Com os seguidores a dispararem nas redes sociais e mensagens de adeptos de todo o mundo, o extremo abordou o crescimento de popularidade desde a chegada ao clube, assim como as boas condições proporcionadas pelos Tags.
«A nossa divisão não é muito alta, mas o sentimento das outras equipas é diferente quando jogam contra nós. Dão aquela corrida extra. Nas redes sociais é incrível a interação dos adeptos connosco. Muitas mensagens de apoio, etc. Para teres noção, ainda recentemente vieram alguns adeptos da Indonésia para cá [risos]. Viajaram até Londres de propósito só para nos verem.»
«As condições são incomparáveis com as que já encontrei. Também a nível de organização e ainda recentemente estava a jogar numa divisão superior. Aliás, grande parte do nosso plantel vem de escalões acima. O nosso objetivo é claramente subir de divisão e estamos a fazer por isso [12 triunfos consecutivos, melhor sequência da atualidade inglesa]. Neste momento dividimos o nosso campo com outra equipa. Não conseguimos comprar um estádio para esta época e a ideia no futuro pode passar por construir», confessou.

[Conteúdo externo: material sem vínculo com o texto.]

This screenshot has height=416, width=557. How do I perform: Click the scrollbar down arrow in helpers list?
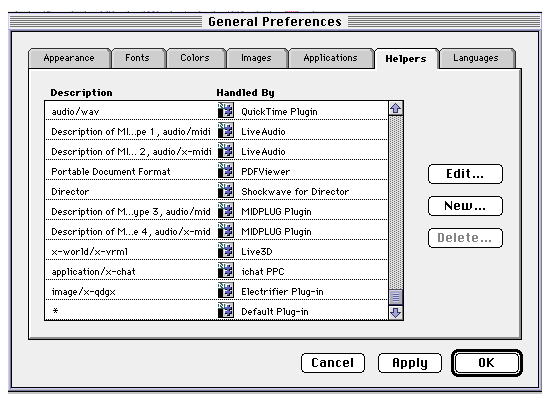click(396, 313)
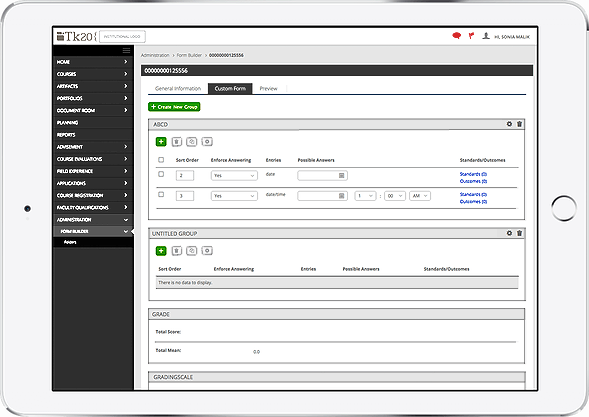The height and width of the screenshot is (417, 589).
Task: Check the select-all checkbox in ABCD header row
Action: tap(161, 160)
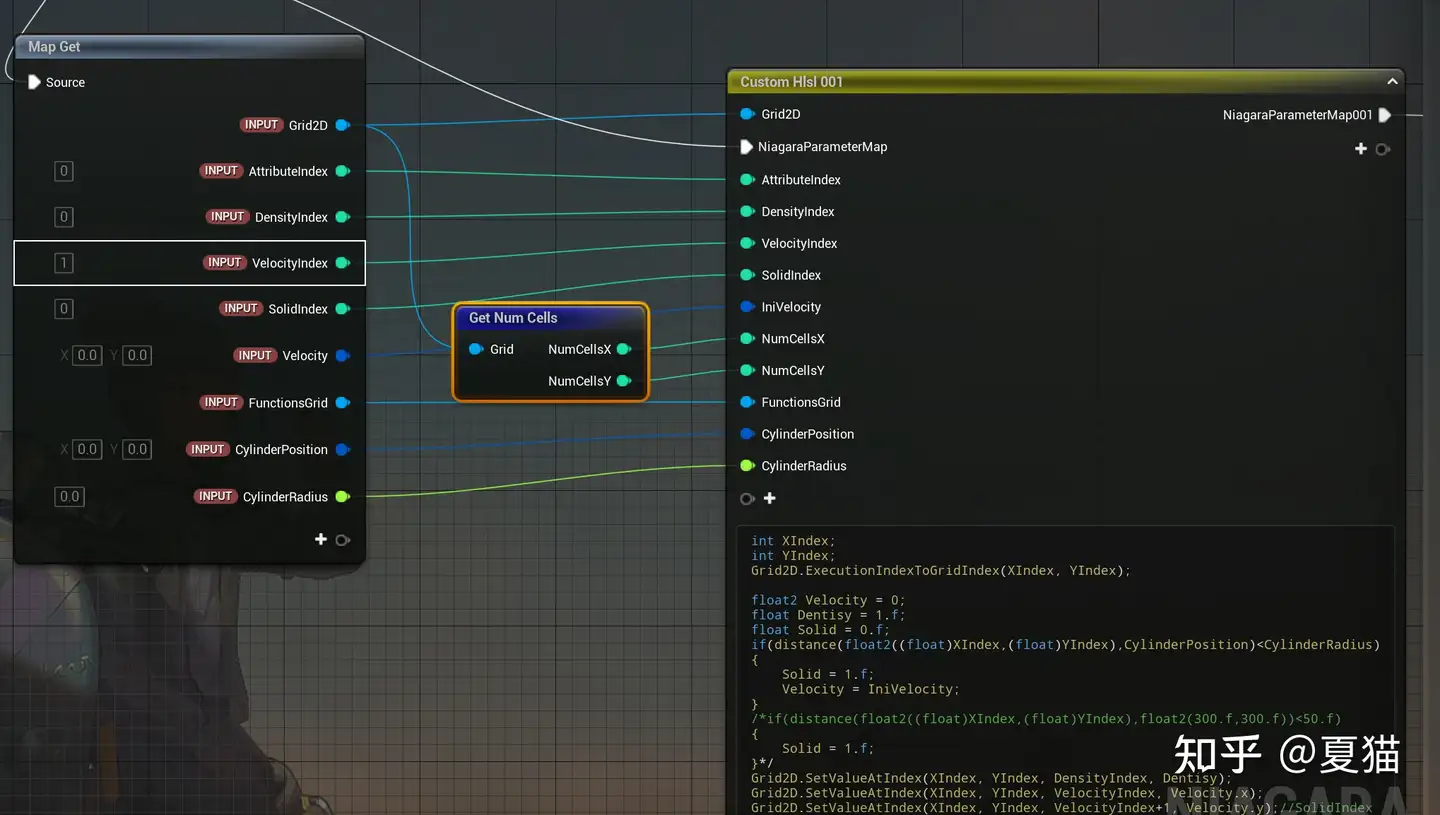
Task: Click the NumCellsX output pin
Action: (623, 349)
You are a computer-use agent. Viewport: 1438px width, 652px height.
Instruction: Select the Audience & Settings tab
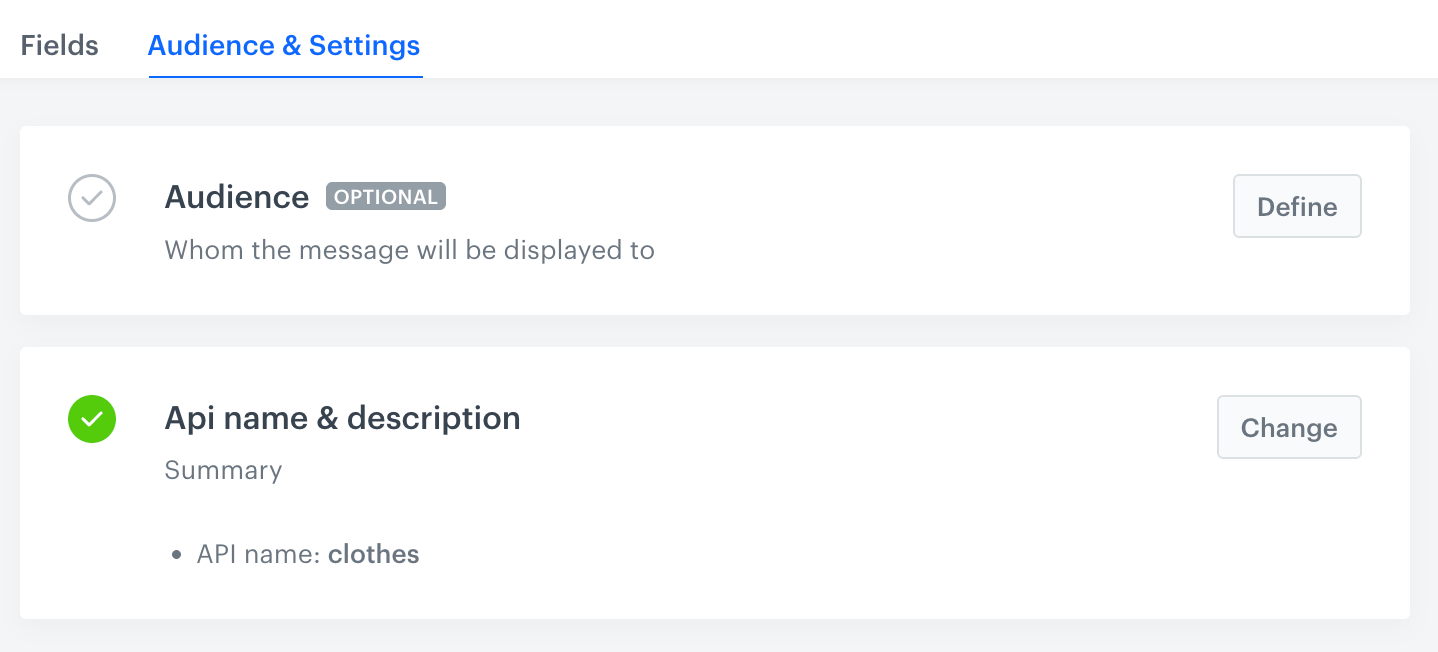pyautogui.click(x=284, y=44)
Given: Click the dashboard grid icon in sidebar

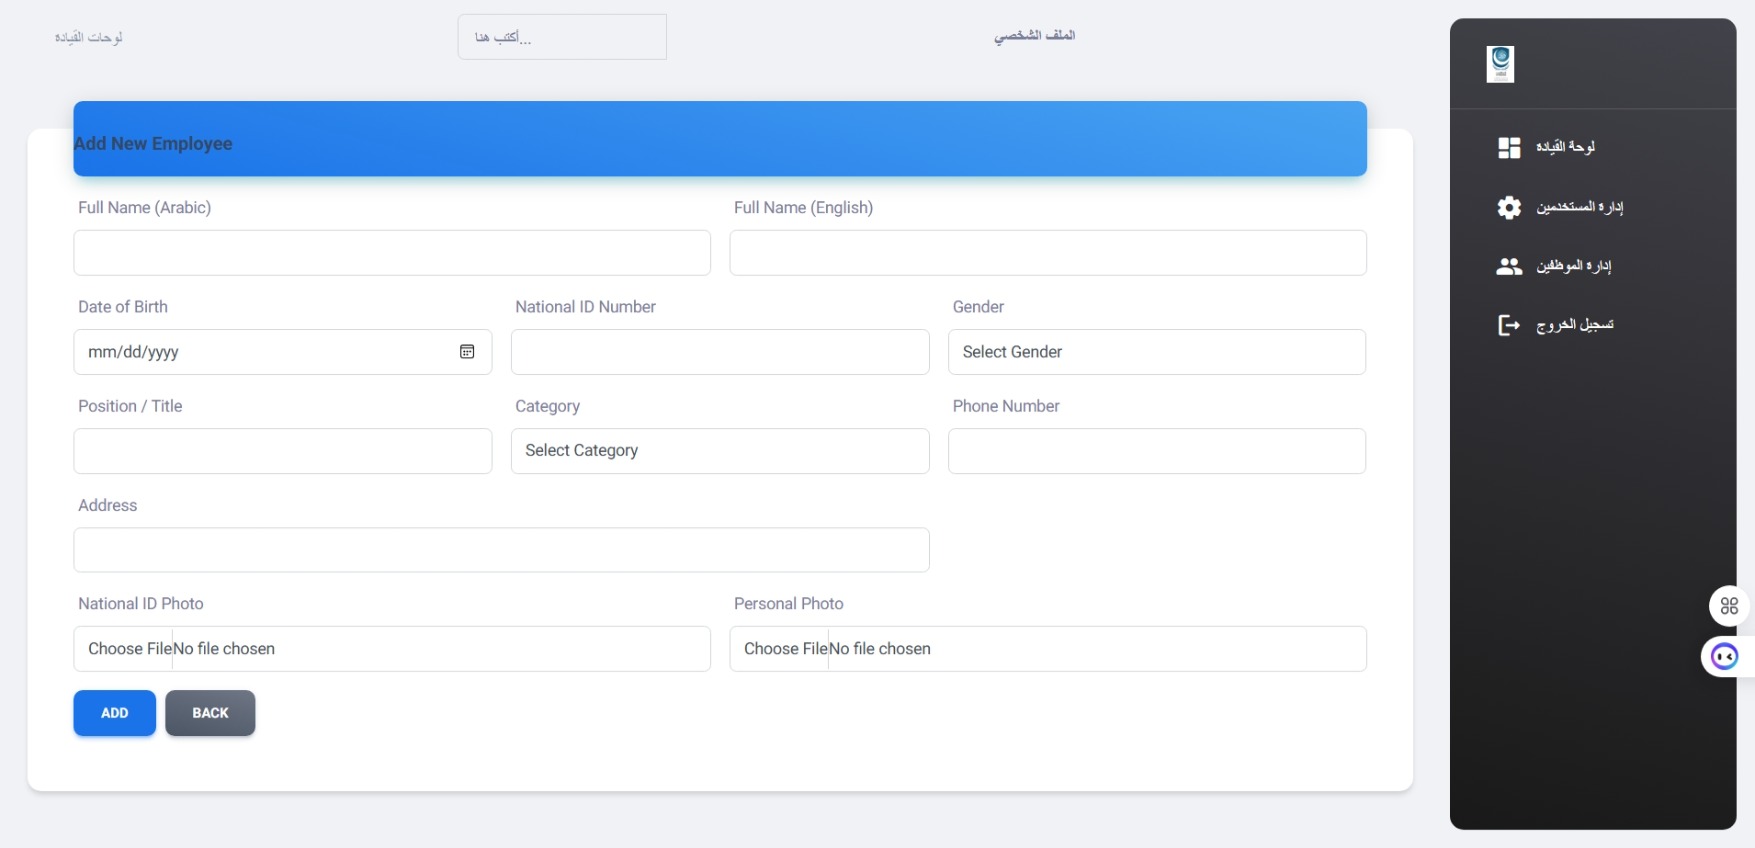Looking at the screenshot, I should click(1508, 148).
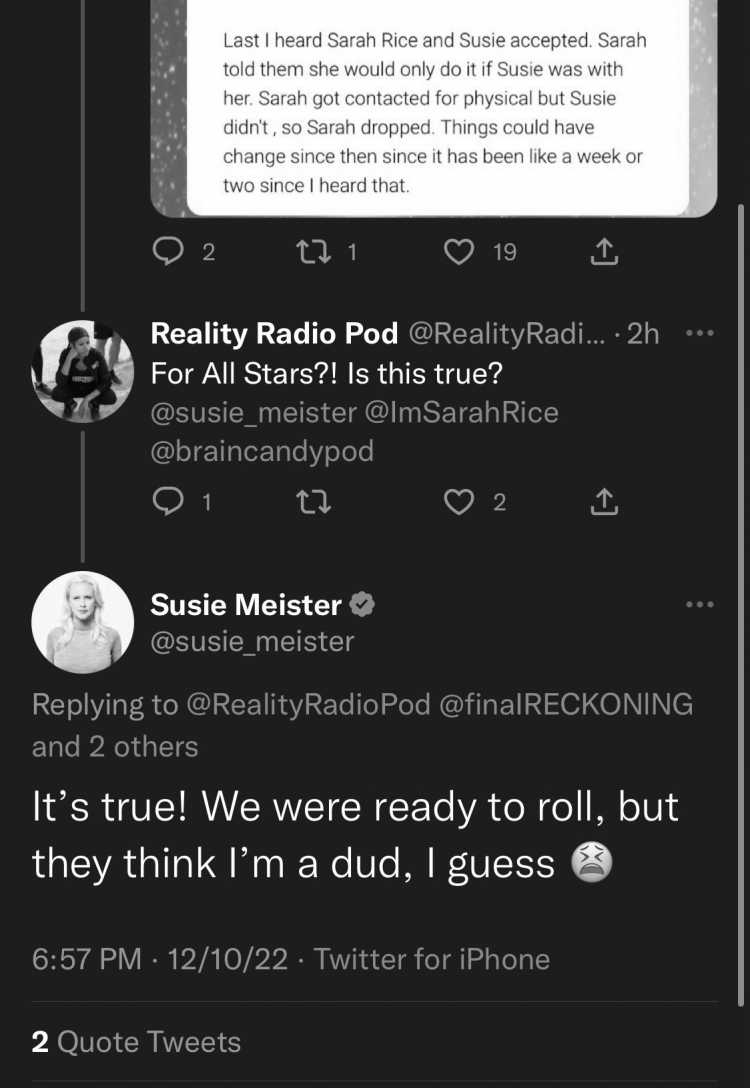
Task: Like the Reality Radio Pod tweet
Action: pos(459,502)
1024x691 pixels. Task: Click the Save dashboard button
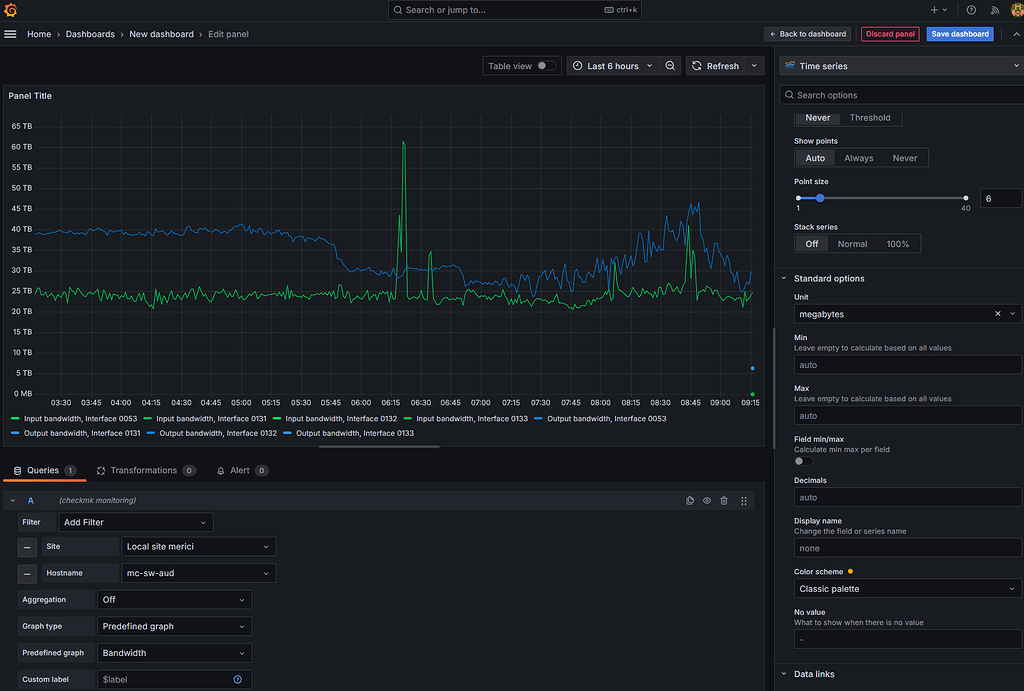[959, 33]
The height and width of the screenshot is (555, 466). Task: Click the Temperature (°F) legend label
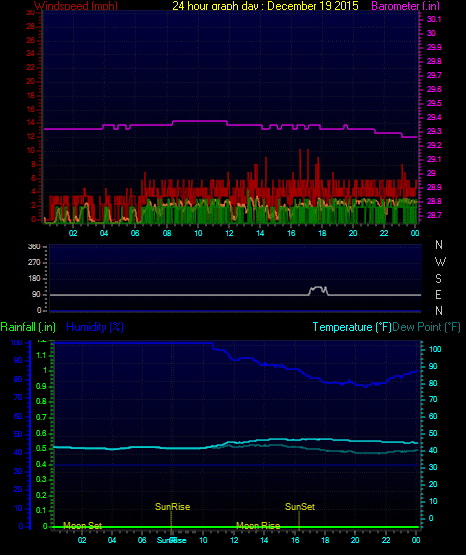352,327
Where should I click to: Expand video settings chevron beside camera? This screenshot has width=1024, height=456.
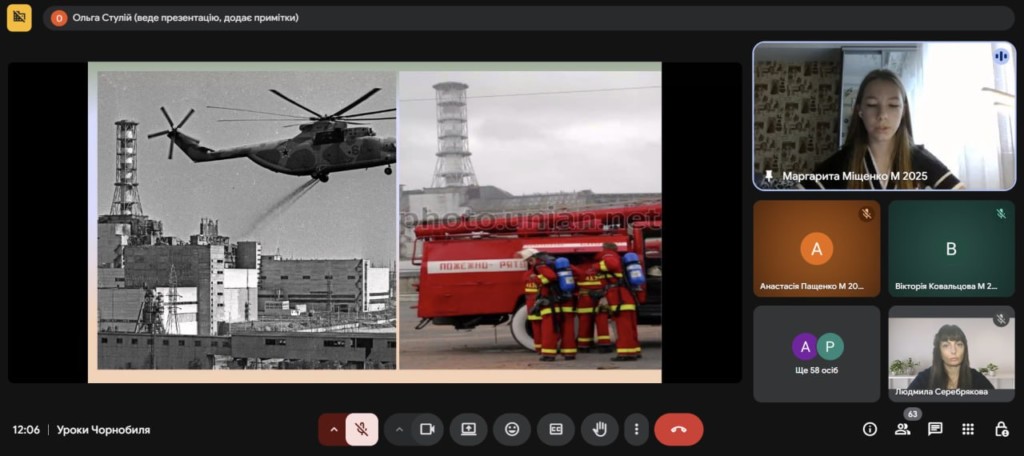[x=399, y=429]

Apesar da mudança de país ainda em criança, o jogador de 24 anos continua a ter um grande sentimento por Portugal e revelou-nos abordagens anteriores de equipas lusas. O desejo de regressar está no coração.
«Tenho muita vontade de jogar aí. Já tive oportunidade de ir para clubes do Campeonato de Portugal, mas gostava de abraçar um projeto mais forte. Isto não quer dizer que não goste de estar em Inglaterra. Estou habituado à intensidade e agressividade do futebol», admitiu.
Com duas subidas já conseguidas mesmo num percurso afetado pela pandemia da Covid-19, o potencial deste projeto é enorme e tem servido para atrair jogadores, que ganham uma exposição rara num escalão ainda amador. Só no Youtube, por exemplo, 617 mil pessoas seguem o canal oficial do clube.
«Acho que o Hashtag pode ser um bom trampolim. Atraímos um número raro de pessoas para os nossos jogos, muito pelo online. O meu foco está atualmente na minha equipa, mas já tive sondagens de alguns clubes de divisões que não esperava. A nível individual as coisas estão a correr bem. Acredito que não vai demorar muito até o clube estar perto dos campeonatos profissionais. O percurso desde a fundação tem sido espetacular», afirmou o português.
Cá estaremos para seguir os próximos capítulos desta aventura. Tudo à distância de uns cliques.